Based on these trends away from print-based media, another possible outcome often extrapolated by futurists is the end of literacy. Personally, I think a world without books would be a poorer place -- and as many obsolete but elegant skills have been maintained through history (for example, fencing) -- I believe there will always be some core group of eccentrics who love to read, even in the next millennium. But I do think emerging new media will change the landscape for learning, communicating, and thinking.
Reading online is very different from reading a book, of course: it is potentially non-linear, given the capability for annotation linking any given paragraph, sentence, or word to databases, case studies, bibliographies AS well as other authors’ works; multi-sensory, allowing viewers to switch seamlessly from print to music to art to movies -- and eventually to sculpture and scents; and enables multidimensional structuring of narratives and logical arguments. An vivid illustration of this is offered by David Brin in the novel Earth.
Ian Pearson of BT Labs wowed a previous WFS conference with his description of lab experiments with “thought activated” computers, and just last month a research team described their success with chimps activating game joysticks merely via chips implanted in their brains.
E.g., the successive generations of “smart-its,” which their designers describe as “small context-aware computers that can be attached to everyday objects. If you need a coffee-cup that knows if it is full or empty, a table that tracks the objects on it, or a wine bottle that can tell if it has been stored correctly, attach a Smart-It!”
The Navihedron, developed by Roy Stringer and AMAZE (Liverpool, UK), arranging a Web site's information as points on a globe. On a globe with 12 points, each point would be no more than three clicks away from any other. And you could see the whole thing by rotating the globe on-screen. He calls this structure a "navihedron.” More recent examples of commercial software enabling intuitive, non-linear organization and access of information are TheBrain’s PersonalBrain, and PlumbDesign’s Visual Thesaurus, using ThinkMap software.
[PlumbDesign’s Visual Thesaurus]
Note: it is not possible to accurately reproduce a navihedron without loading Java software, as navihedra are movable three-dimensional geometric objects.
So, what if all these changes lead not merely to a simple transition from one primary medium of communication to another, but to a complete shift in mental structures? How will the generation after the millennials think?
Are we, thinkers educated in the transition from the industrial to the information age, trained in paradigms that are almost purely industrial age, asking the correct questions about what education infrastructure will best serve students in the decades beyond the information age, in a future where our rapidly evolving exploration and understanding of our own brains, and the mind-body -- and mind-machine! -- interface transforms our understanding not only of modes of communication, but of human consciousness itself?

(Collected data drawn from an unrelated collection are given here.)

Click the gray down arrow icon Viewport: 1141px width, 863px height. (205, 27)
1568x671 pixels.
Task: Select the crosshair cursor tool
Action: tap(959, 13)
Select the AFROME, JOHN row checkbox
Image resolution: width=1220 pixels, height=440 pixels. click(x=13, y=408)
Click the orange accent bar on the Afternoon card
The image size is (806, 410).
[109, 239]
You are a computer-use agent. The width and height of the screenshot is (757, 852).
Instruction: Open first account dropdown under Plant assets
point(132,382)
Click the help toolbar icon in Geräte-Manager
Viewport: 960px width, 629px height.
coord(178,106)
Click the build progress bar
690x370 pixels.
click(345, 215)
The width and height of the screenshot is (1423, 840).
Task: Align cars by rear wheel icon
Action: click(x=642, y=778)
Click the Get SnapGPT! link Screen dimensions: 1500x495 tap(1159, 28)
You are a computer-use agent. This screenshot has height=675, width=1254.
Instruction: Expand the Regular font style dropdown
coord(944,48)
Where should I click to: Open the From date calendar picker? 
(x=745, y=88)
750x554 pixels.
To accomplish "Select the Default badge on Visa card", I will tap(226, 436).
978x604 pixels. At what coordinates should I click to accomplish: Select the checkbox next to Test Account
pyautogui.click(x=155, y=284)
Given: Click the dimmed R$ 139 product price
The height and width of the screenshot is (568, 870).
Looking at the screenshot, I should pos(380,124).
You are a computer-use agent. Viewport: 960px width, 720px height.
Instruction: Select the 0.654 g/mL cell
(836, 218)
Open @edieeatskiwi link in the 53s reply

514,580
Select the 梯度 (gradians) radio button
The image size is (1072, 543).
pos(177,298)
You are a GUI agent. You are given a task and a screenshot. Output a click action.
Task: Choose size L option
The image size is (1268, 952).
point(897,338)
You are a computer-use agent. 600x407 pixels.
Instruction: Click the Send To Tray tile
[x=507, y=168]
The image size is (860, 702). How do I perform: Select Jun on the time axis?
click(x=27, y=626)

Each of these successive forms of educational delivery does not replace its predecessor; rather, each new model subsumes the previous one. I do not pretend to know, nor would I presume to predict, what the education delivery systems of the future may be -- but I do know that our open dialogue about educational improvement must acknowledge advances in understanding the human brain and how consciousness is produced and structured. And it is currently one of the most rapidly advancing areas of scientific inquiry. So, to echo Dr. Glenn’s opening comments yesterday, we must begin to pose questions about educational models for the age of conscious technology, and the technologies of consciousness.